Due to the school's growing enrollment, which has increased by over 550 students since 2006, the Fairfax County School Board adopted a boundary change in February 2021 to move some of McLean's students to Langley High School, which received a significant expansion during the school's recent renovation. The boundary change is being phased in gradually and will not take full effect until the 2025–26 school year, when all students from the reassigned neighborhoods will be attending Langley. While FCPS relocated a temporary modular to the McLean campus in 2021, McLean remains one of FCPS's most overcrowded high schools; FCPS has not funded a permanent addition to the school.

Curriculum
McLean High School is a fully-accredited high school based on Virginia's Standards of Learning tests. The average SAT score for McLean's Class of 2021 was 1295 (including both Critical Reading and Writing and Math), the second-highest among Fairfax County's 25 high and secondary schools. In addition, the Class of 2022 at McLean had the second-highest number of National Merit Semifinalists of any high school in Fairfax County, behind only Thomas Jefferson High School for Science and Technology, and the participation and success rates of McLean students on Advanced Placement exams typically are among the highest in Fairfax County Public Schools.

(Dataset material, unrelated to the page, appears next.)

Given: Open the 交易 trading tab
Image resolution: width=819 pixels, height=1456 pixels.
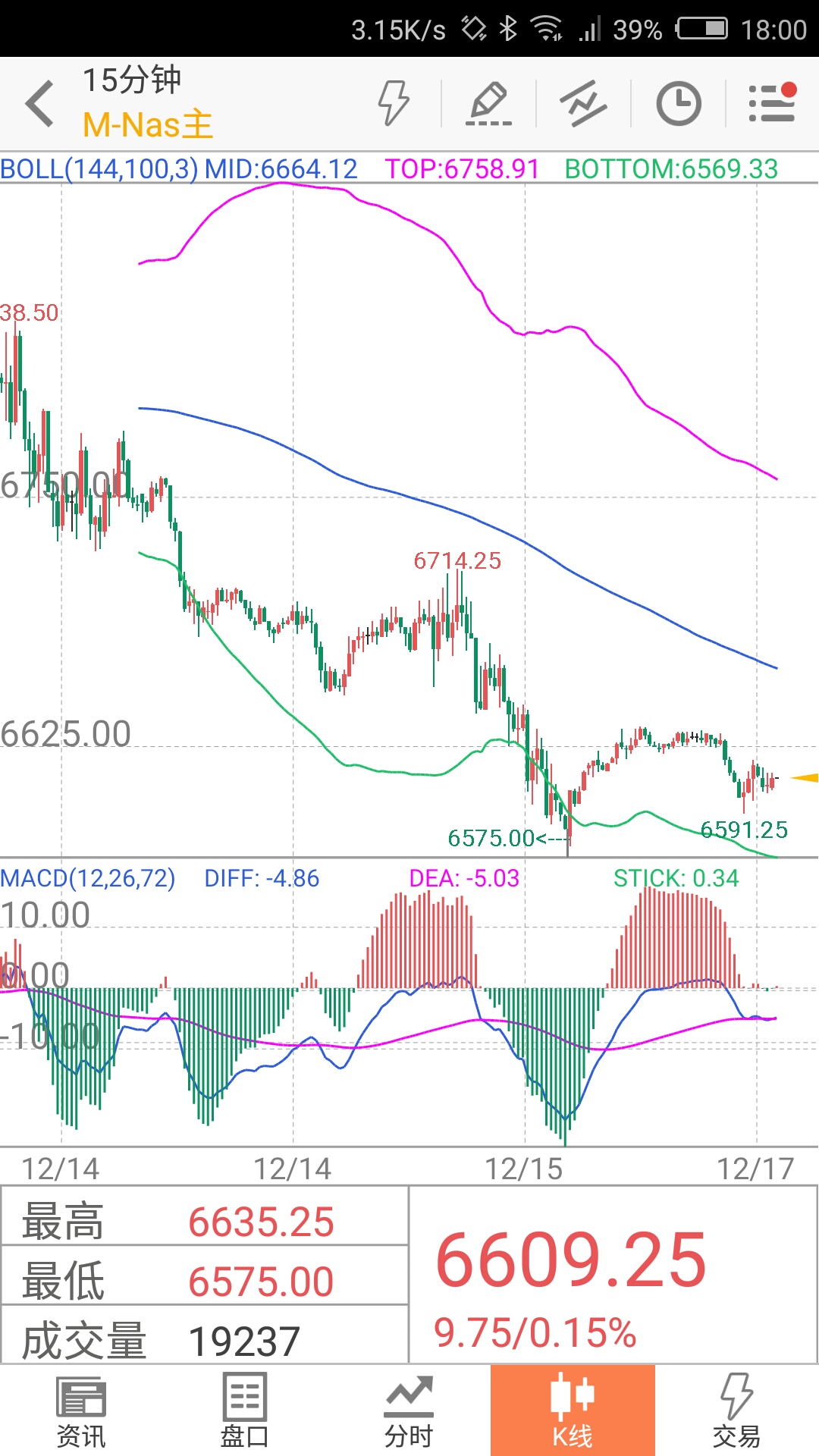Looking at the screenshot, I should tap(736, 1412).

Extracurricular activities

Athletics

The school plays in the Liberty District and the Group 6A North Region. Their mascot is the Highlander, a soldier in a Scottish regiment from the Highlands. Their primary rival school is Langley High School, which is also in McLean. Other rival schools include Marshall High School in Falls Church, Madison High School in Vienna, and Yorktown High School in Arlington.

Baseball
The Highlanders baseball team is one of the most successful programs at the school, capturing numerous district titles and regional playoff berths. From 2006 to 2012, they were coached by John Thomas (MHS '96, Virginia '00) and compiled an impressive 60–31 record and district and regional playoff berths yearly. In 2009 the Highlanders captured the Liberty District regular season and tournament titles. The Highlanders ended the season with a 1–0 loss to Centreville High School in the first round of the region tournament. In 2010, the Highlanders repeated as regular-season champions and compiled a 17–3 record, 13–1 in the district, and finished 19–5. The Highlanders entered the 2010 season ranked No. 1 by the Northern Region coaches poll and held the rank for the entire season. The Washington Post ranked McLean as the 2nd best team in the entire season of the Northern Virginia/Southern Maryland/DC metro area. The Highlanders failed to win the District, falling to James Madison High School in the title game. They advanced to the quarterfinals of the Northern Region Tournament, where they lost 13–10 to Oakton High School.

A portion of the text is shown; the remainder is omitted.